Einen Versuch ist es wert

(2017)

Wenn die Nachbarskinder fragen, ob man dann und wann,
wenn sie verreisen, ihr Kaninchen betreuen kann,
macht man’s gerne, bis ein Unfall die Sache erschwert,
weil man im Garten mit dem Rasenmäher drüberfährt.
Sind die Kinder wenig später aus dem Urlaub zurück
und erwähnt man dann im Nebensatz das Missgeschick,
lässt man Tränen der Trauer lieber gar nicht erst zu
und lädt die Kinder ein auf ein Kaninchenragout.

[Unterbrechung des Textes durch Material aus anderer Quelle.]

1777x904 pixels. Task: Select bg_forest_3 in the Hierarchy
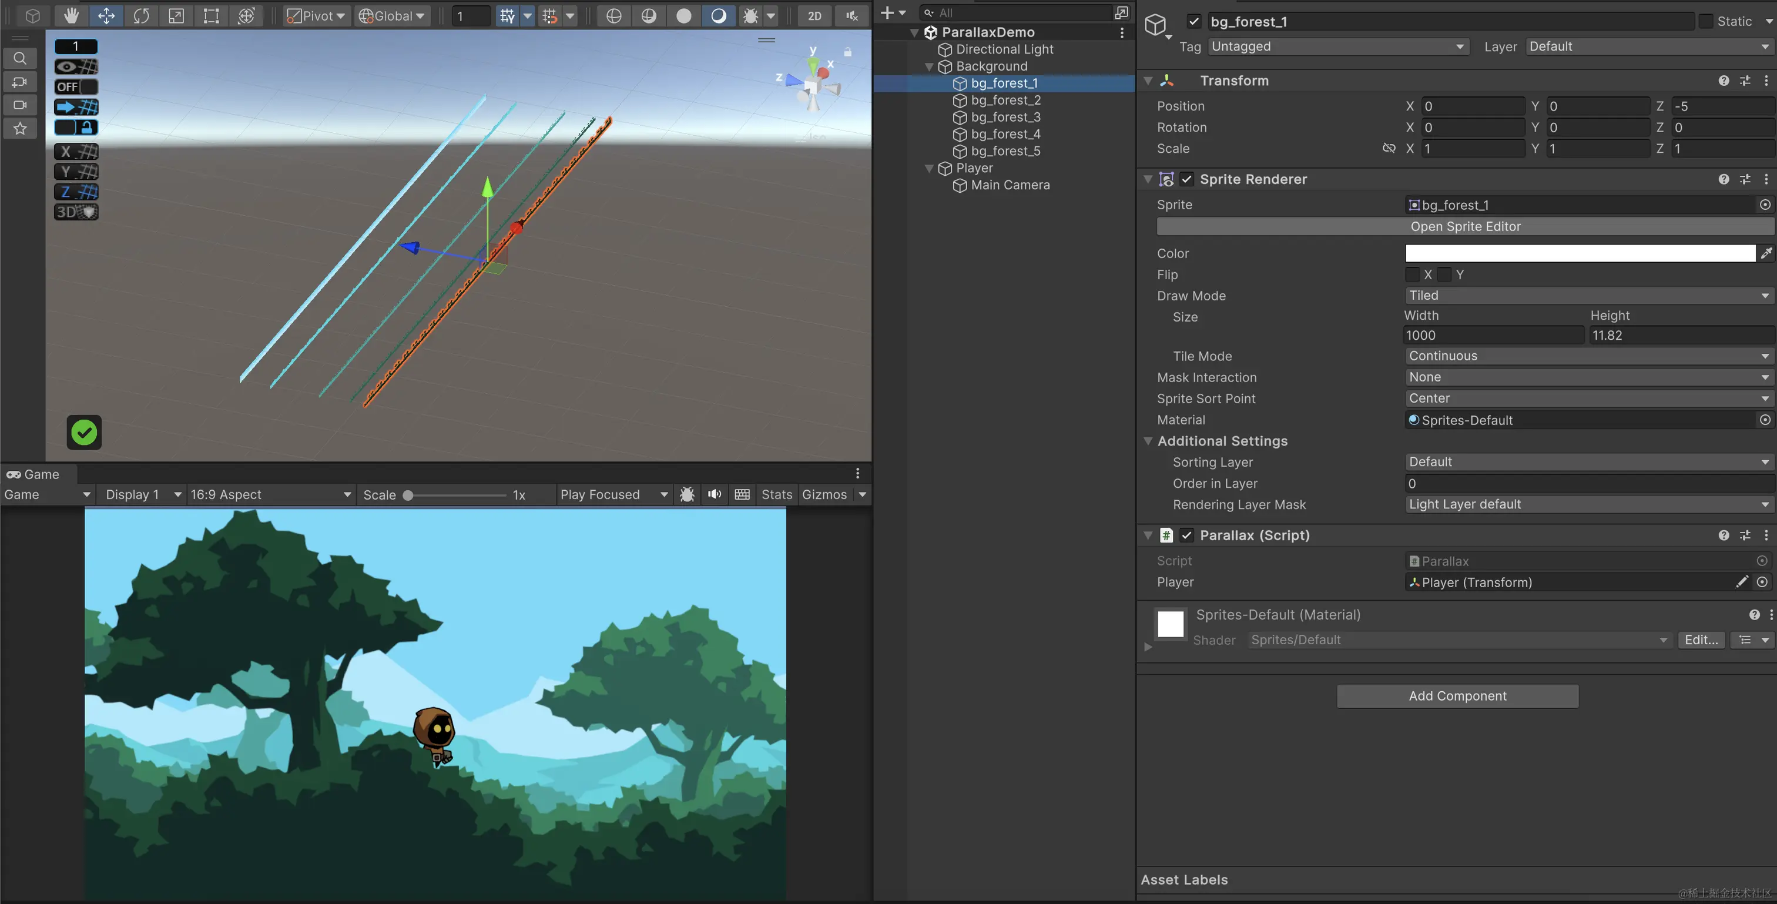(x=1005, y=117)
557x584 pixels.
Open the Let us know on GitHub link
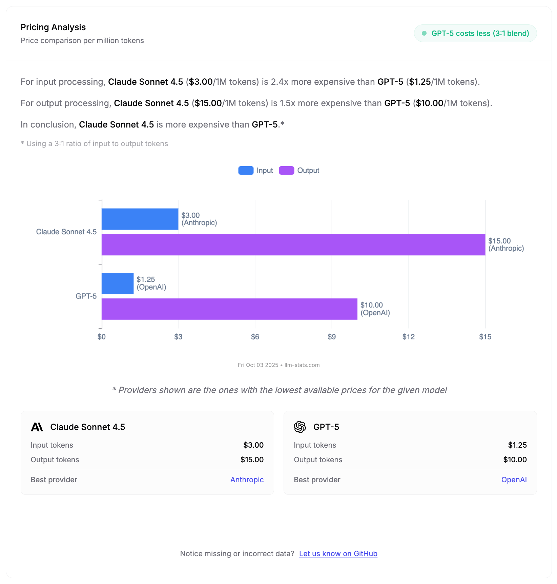click(x=338, y=553)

Das ist freundlich gemeint, wenn auch wenig begehrt –
aber einen Versuch ist es wert!

Hat man wieder mal den Sommerregen unterschätzt
und die Grillparty deshalb drinnen fortgesetzt,
kann die glühende Kohle aufs Parkett gelangen
und ein Vorhang durch heiße Funken Feuer fangen.
Wenn man dieses Unglück dann zu spät erkennt
und das Haus bis auf die Grundmauer niederbrennt,
und fällt es einem schwer, den Verlust zu ertragen,
kann man immer noch den Hersteller des Grills verklagen.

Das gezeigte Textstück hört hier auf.